## [Problem to work on]
Please copy down every one of the following records word for word.

## [Entries shown]
★ ★ ★ ★ ★

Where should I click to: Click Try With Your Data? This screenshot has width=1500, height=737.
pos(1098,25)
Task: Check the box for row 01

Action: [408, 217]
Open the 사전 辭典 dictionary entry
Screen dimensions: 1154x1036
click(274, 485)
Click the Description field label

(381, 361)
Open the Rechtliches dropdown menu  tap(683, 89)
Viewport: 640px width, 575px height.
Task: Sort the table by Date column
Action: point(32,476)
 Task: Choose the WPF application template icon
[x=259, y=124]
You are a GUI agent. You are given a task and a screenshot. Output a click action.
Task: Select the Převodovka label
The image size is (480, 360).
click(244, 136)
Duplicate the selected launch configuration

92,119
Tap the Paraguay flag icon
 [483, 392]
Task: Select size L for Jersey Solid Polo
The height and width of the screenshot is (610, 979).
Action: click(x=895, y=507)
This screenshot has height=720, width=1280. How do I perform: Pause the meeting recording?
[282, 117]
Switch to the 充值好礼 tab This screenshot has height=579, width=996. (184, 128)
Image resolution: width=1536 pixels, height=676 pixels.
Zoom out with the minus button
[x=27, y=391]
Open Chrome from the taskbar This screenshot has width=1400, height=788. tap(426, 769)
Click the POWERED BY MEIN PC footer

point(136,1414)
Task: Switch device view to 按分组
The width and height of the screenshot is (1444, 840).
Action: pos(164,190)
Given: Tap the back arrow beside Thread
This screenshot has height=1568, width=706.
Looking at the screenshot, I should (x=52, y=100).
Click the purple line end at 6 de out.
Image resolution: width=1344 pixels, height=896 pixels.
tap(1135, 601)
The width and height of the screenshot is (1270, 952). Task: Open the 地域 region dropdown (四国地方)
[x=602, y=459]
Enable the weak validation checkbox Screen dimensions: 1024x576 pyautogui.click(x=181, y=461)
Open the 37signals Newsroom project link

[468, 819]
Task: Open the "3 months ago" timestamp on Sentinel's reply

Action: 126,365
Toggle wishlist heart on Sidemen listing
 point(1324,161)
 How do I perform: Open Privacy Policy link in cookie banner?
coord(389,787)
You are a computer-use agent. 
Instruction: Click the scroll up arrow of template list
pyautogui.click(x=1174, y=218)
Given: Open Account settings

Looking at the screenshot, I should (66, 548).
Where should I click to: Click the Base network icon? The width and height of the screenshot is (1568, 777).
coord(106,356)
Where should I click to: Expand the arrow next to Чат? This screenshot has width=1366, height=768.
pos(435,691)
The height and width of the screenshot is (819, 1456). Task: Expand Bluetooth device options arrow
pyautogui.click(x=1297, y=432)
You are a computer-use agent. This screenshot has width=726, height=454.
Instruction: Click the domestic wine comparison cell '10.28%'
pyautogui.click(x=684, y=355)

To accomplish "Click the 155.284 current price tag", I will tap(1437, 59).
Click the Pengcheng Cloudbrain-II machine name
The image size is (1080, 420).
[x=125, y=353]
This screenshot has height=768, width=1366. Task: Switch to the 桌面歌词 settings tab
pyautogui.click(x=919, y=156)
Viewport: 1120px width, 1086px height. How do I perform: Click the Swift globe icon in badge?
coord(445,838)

★ ★ ★ ★ ★

## [The solution]
Where should I click to: Click Try With Your Data? This screenshot has width=1500, height=737.
pos(1098,25)
Task: Check the box for row 01

Action: [408, 217]
Open the 사전 辭典 dictionary entry
Screen dimensions: 1154x1036
click(274, 485)
Click the Description field label

(381, 361)
Open the Rechtliches dropdown menu  tap(683, 89)
Viewport: 640px width, 575px height.
Task: Sort the table by Date column
Action: point(32,476)
 Task: Choose the WPF application template icon
[x=259, y=124]
You are a GUI agent. You are given a task and a screenshot. Output a click action.
Task: Select the Převodovka label
The image size is (480, 360).
click(244, 136)
Duplicate the selected launch configuration

92,119
Tap the Paraguay flag icon
 [483, 392]
Task: Select size L for Jersey Solid Polo
The height and width of the screenshot is (610, 979).
Action: click(x=895, y=507)
This screenshot has height=720, width=1280. How do I perform: Pause the meeting recording?
[282, 117]
Switch to the 充值好礼 tab This screenshot has height=579, width=996. (184, 128)
Image resolution: width=1536 pixels, height=676 pixels.
Zoom out with the minus button
[x=27, y=391]
Open Chrome from the taskbar This screenshot has width=1400, height=788. tap(426, 769)
Click the POWERED BY MEIN PC footer

point(136,1414)
Task: Switch device view to 按分组
The width and height of the screenshot is (1444, 840).
Action: pos(164,190)
Given: Tap the back arrow beside Thread
This screenshot has height=1568, width=706.
Looking at the screenshot, I should (x=52, y=100).
Click the purple line end at 6 de out.
Image resolution: width=1344 pixels, height=896 pixels.
tap(1135, 601)
The width and height of the screenshot is (1270, 952). Task: Open the 地域 region dropdown (四国地方)
[x=602, y=459]
Enable the weak validation checkbox Screen dimensions: 1024x576 pyautogui.click(x=181, y=461)
Open the 37signals Newsroom project link

[468, 819]
Task: Open the "3 months ago" timestamp on Sentinel's reply

Action: 126,365
Toggle wishlist heart on Sidemen listing
 point(1324,161)
 How do I perform: Open Privacy Policy link in cookie banner?
coord(389,787)
You are a computer-use agent. 
Instruction: Click the scroll up arrow of template list
pyautogui.click(x=1174, y=218)
Given: Open Account settings

Looking at the screenshot, I should (66, 548).
Where should I click to: Click the Base network icon? The width and height of the screenshot is (1568, 777).
coord(106,356)
Where should I click to: Expand the arrow next to Чат? This screenshot has width=1366, height=768.
pos(435,691)
The height and width of the screenshot is (819, 1456). Task: Expand Bluetooth device options arrow
pyautogui.click(x=1297, y=432)
You are a computer-use agent. This screenshot has width=726, height=454.
Instruction: Click the domestic wine comparison cell '10.28%'
pyautogui.click(x=684, y=355)

To accomplish "Click the 155.284 current price tag", I will tap(1437, 59).
Click the Pengcheng Cloudbrain-II machine name
The image size is (1080, 420).
[x=125, y=353]
This screenshot has height=768, width=1366. Task: Switch to the 桌面歌词 settings tab
pyautogui.click(x=919, y=156)
Viewport: 1120px width, 1086px height. How do I perform: Click the Swift globe icon in badge?
coord(445,838)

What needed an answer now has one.